**Task details**
The data must be reproduced verbatim; images are to be omitted.

Extracted data entries:
════

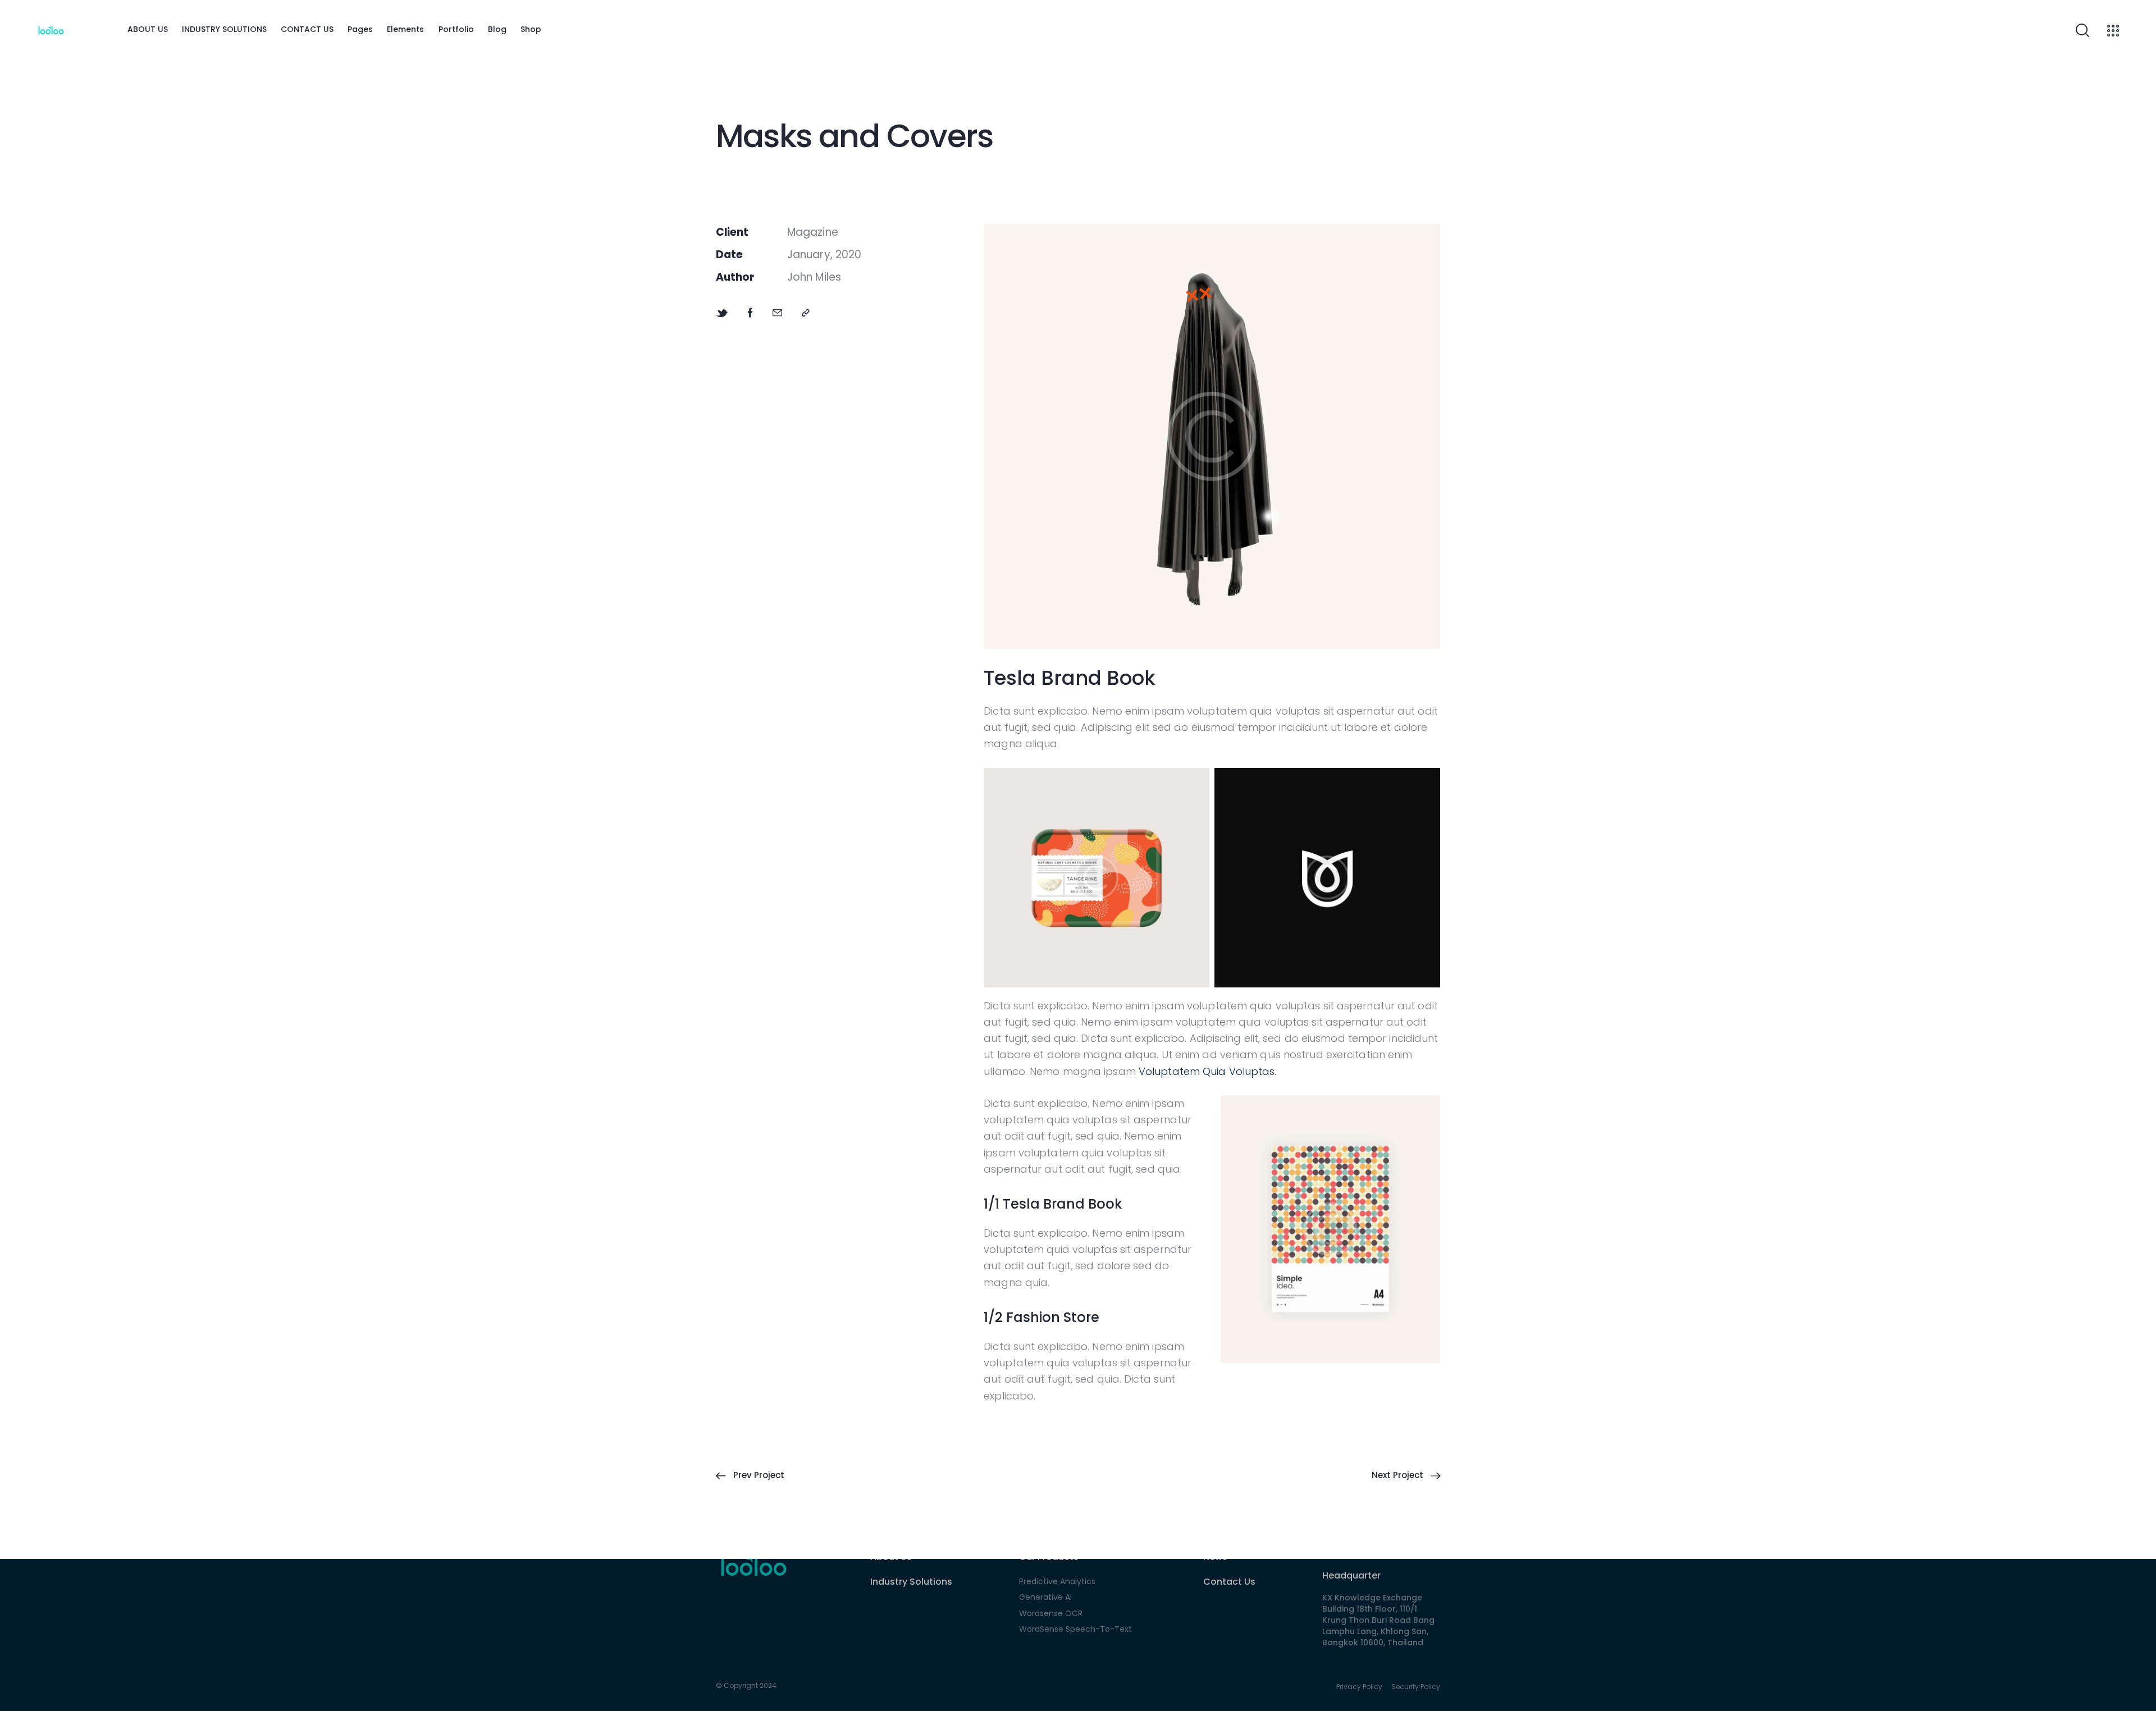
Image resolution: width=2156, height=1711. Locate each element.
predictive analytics (1057, 1581)
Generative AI (1045, 1597)
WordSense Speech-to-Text (1075, 1629)
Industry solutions (911, 1581)
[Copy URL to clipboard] (806, 313)
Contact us (1229, 1581)
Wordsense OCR (1050, 1613)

════

**Task response**
Image resolution: width=2156, height=1711. Locate each element.
predictive analytics (1057, 1581)
Generative AI (1045, 1597)
WordSense Speech-to-Text (1075, 1629)
Industry solutions (911, 1581)
[Copy URL to clipboard] (806, 313)
Contact us (1229, 1581)
Wordsense OCR (1050, 1613)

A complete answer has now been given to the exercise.